• [Problem to work on]:
Within the material below, how many lines carry the word "Given"? Only that number is wanted.

==*==

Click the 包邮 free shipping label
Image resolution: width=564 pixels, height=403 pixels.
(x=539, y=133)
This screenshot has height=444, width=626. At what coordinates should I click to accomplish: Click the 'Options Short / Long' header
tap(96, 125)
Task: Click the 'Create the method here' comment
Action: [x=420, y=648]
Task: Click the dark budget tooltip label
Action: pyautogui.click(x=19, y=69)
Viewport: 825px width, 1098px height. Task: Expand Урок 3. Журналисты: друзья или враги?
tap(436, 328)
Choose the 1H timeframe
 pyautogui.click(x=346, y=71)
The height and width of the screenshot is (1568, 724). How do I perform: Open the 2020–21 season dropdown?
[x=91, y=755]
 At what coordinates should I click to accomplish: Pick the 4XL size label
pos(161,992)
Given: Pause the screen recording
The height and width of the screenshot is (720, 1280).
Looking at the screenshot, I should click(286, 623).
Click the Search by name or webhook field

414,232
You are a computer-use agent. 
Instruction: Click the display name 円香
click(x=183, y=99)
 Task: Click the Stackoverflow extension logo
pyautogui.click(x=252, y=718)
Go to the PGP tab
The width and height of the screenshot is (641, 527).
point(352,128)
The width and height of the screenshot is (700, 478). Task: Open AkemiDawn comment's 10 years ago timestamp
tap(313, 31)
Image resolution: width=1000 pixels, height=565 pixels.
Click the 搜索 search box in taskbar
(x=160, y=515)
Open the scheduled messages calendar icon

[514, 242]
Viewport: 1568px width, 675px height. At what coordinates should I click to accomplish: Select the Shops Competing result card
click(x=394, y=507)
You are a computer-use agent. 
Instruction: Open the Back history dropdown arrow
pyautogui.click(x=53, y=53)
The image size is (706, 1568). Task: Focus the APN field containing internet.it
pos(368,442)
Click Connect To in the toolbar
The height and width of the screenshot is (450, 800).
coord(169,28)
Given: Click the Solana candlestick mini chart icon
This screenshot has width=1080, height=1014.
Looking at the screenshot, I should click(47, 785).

==*==

• [Expected answer]:
2